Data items
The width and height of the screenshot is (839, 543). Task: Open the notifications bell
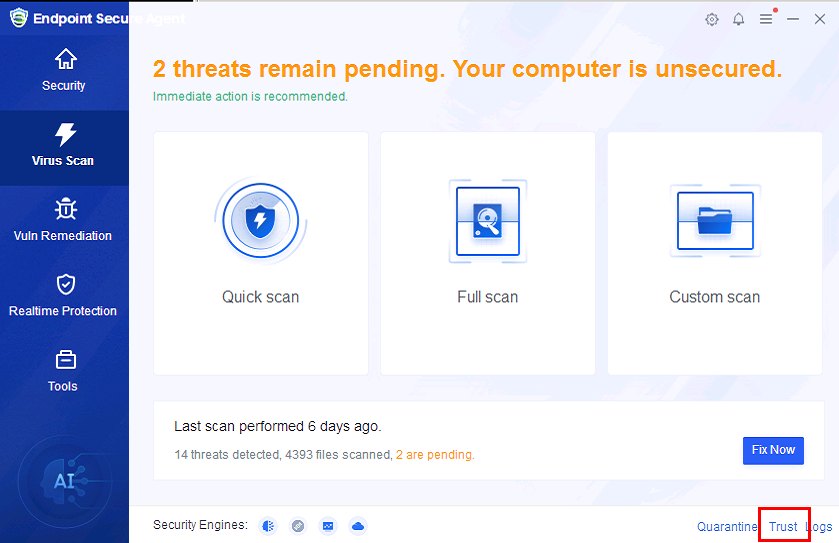739,19
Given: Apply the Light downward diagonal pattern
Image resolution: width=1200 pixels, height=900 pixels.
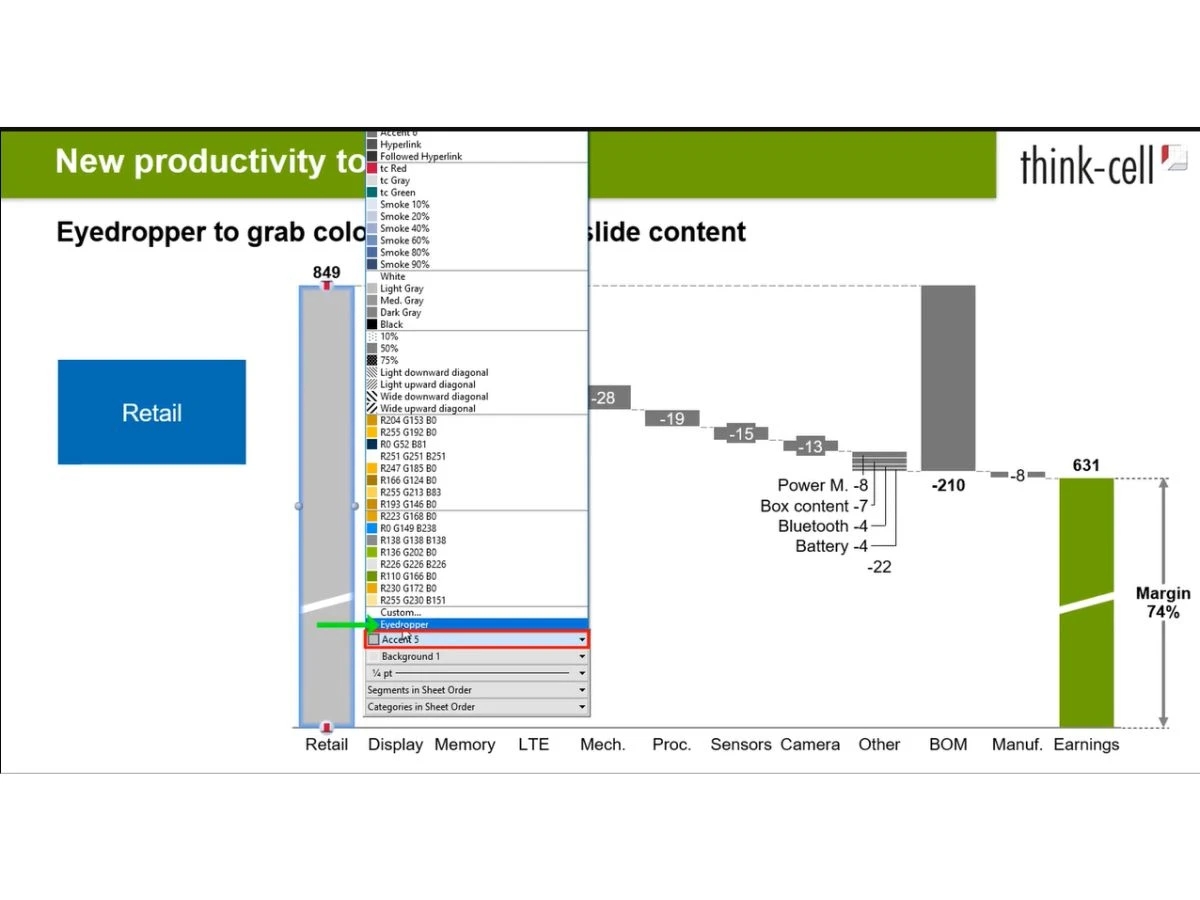Looking at the screenshot, I should tap(430, 372).
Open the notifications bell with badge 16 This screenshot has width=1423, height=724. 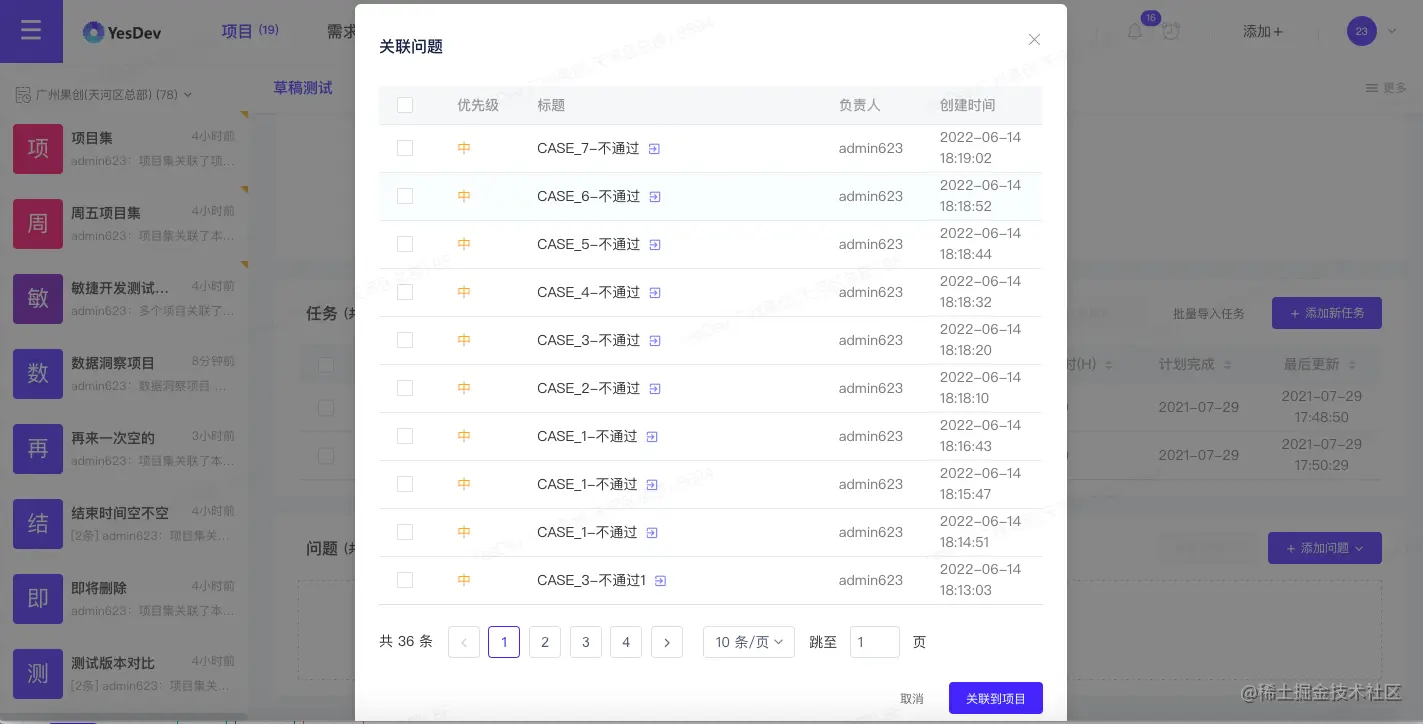click(1135, 31)

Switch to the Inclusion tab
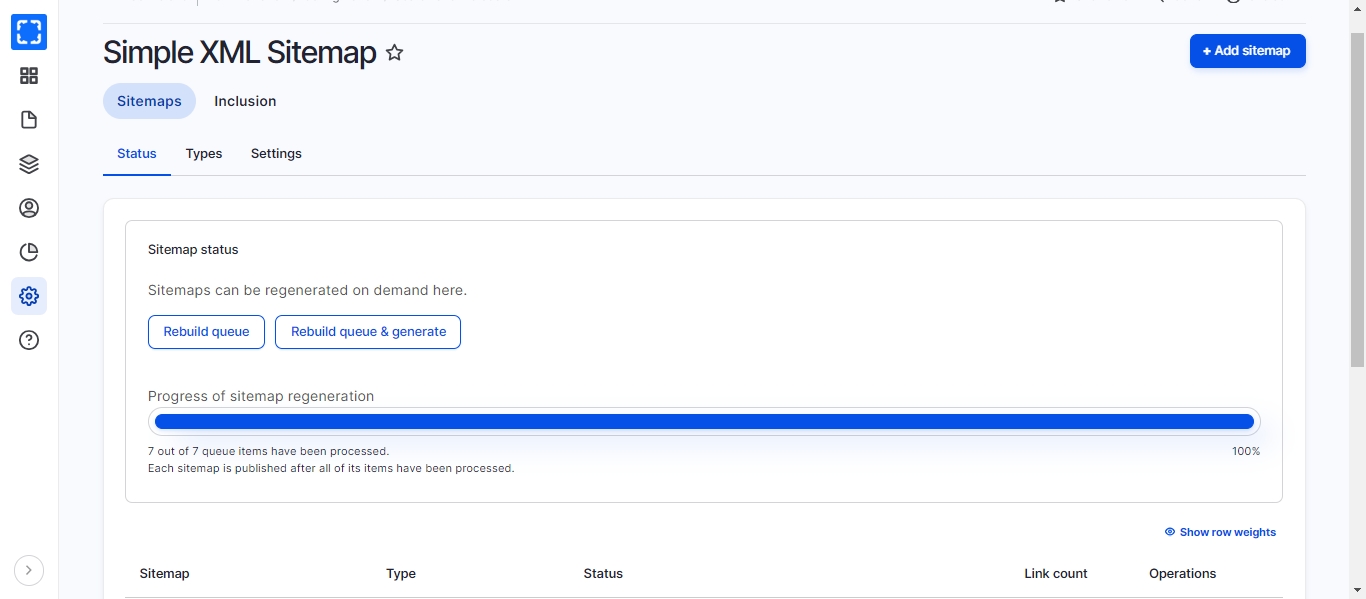(245, 101)
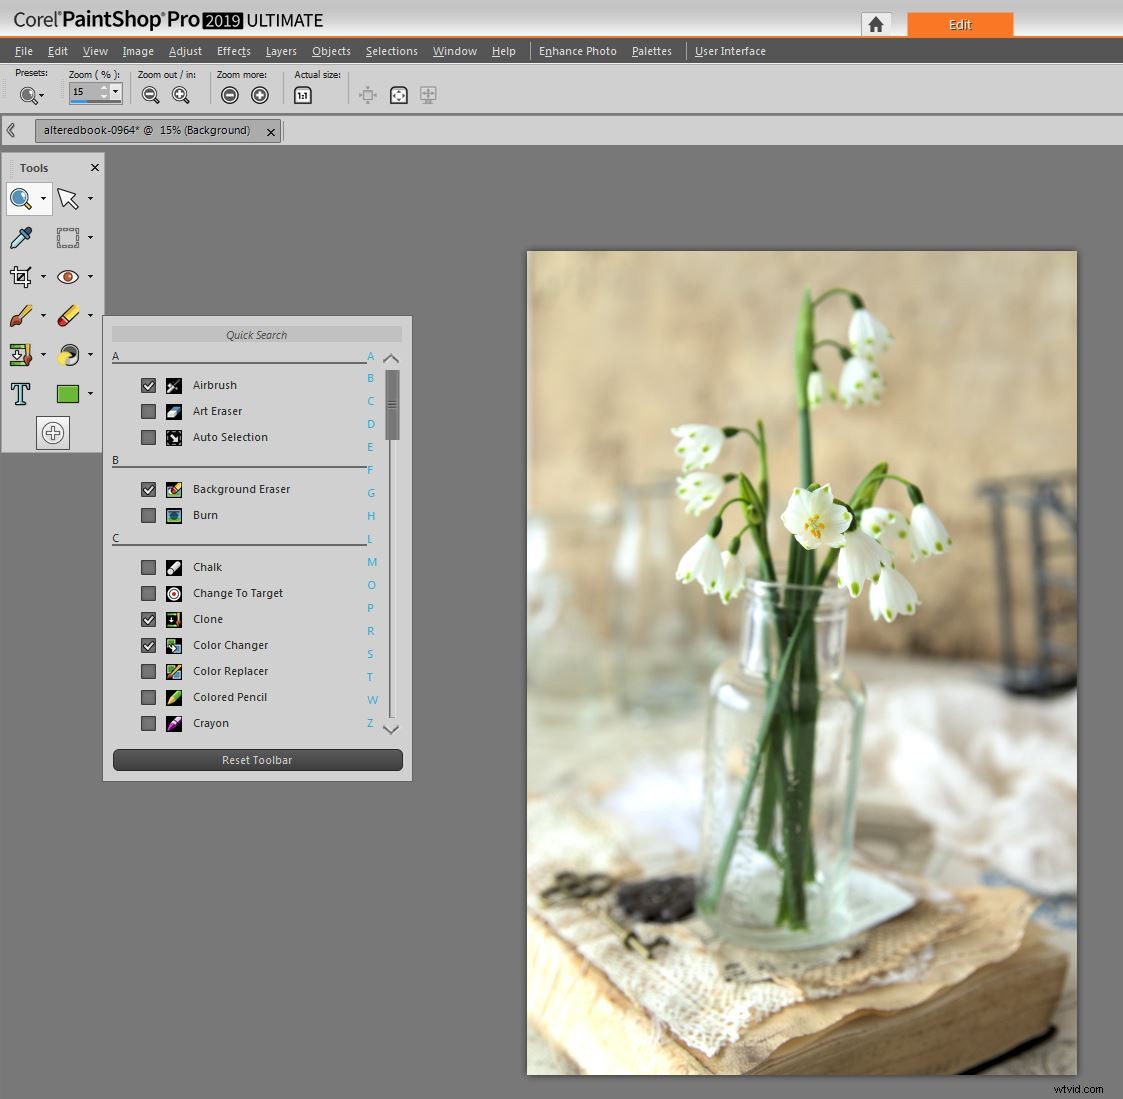
Task: Uncheck the Airbrush checkbox
Action: [x=148, y=385]
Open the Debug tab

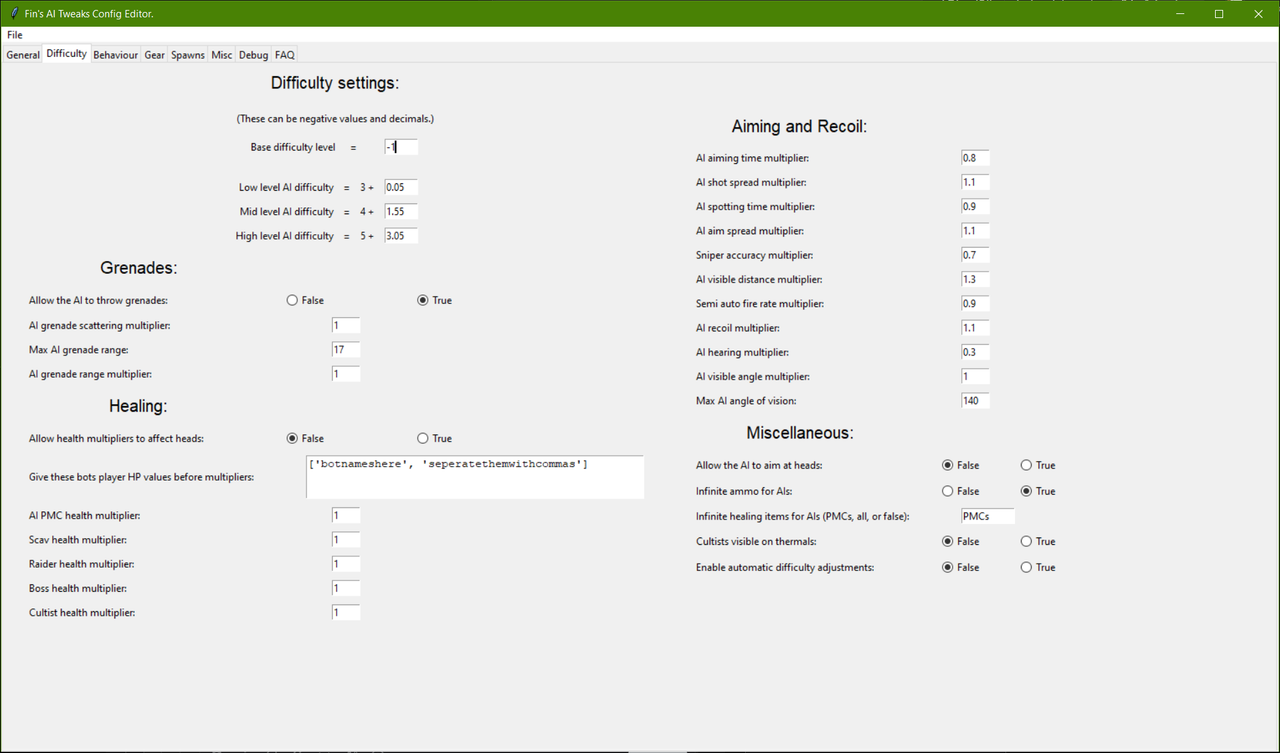(252, 54)
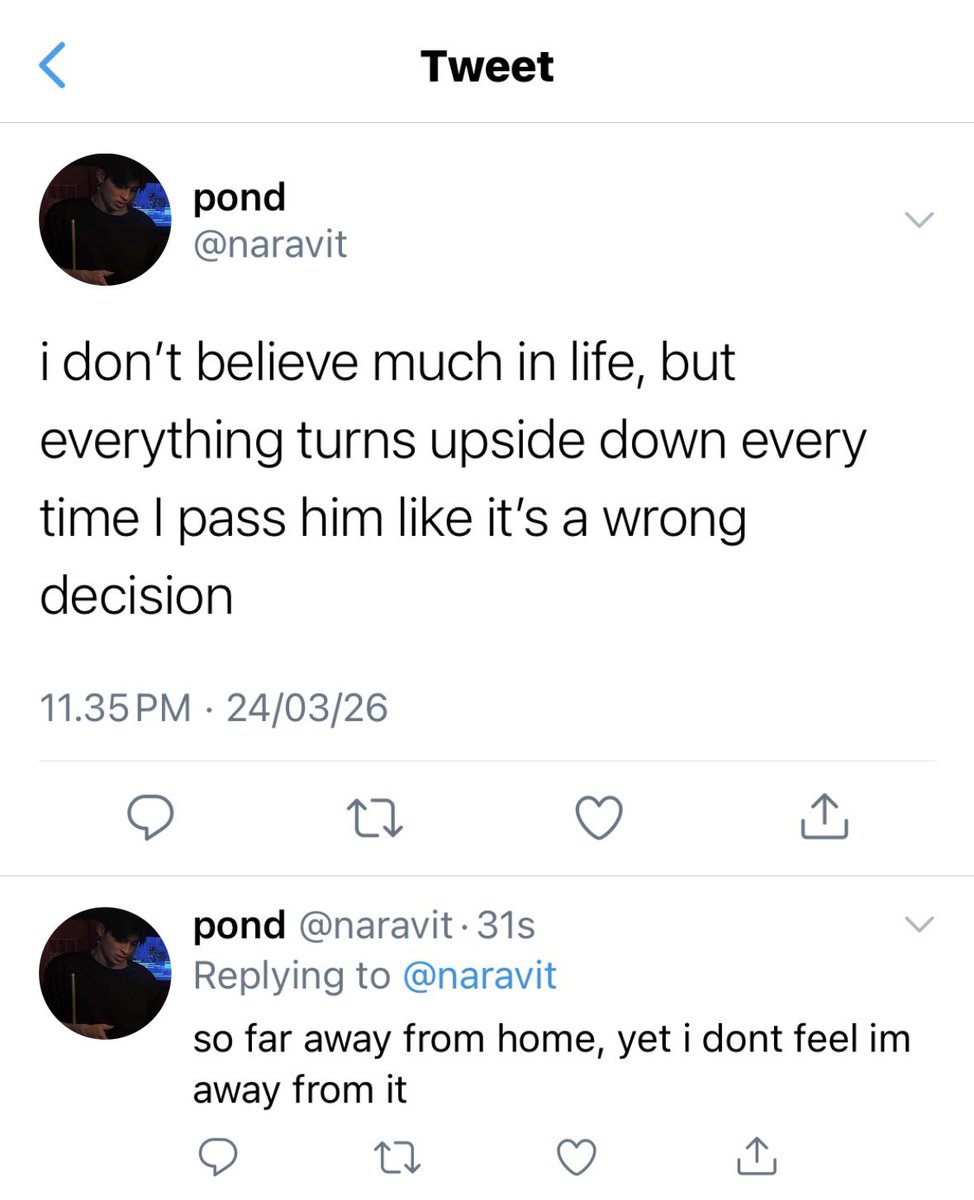Viewport: 974px width, 1200px height.
Task: Reply to the second tweet
Action: [x=215, y=1157]
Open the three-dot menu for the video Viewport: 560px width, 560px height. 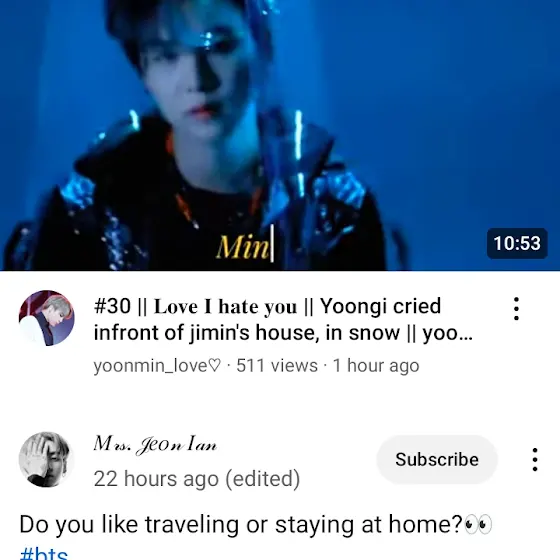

Problem to solve ▸ Set down exactly the lines between the line containing "Switch to the Inclusion tab" and the end of the records above, both ends included; pictures stay out.

Answer to this exercise ▸
Switch to the Inclusion tab
(245, 101)
Task: Uncheck the Airbrush checkbox
Action: [x=148, y=385]
Open the Debug tab

(252, 54)
Viewport: 974px width, 1200px height.
Task: Reply to the second tweet
Action: [x=215, y=1157]
Open the three-dot menu for the video Viewport: 560px width, 560px height. 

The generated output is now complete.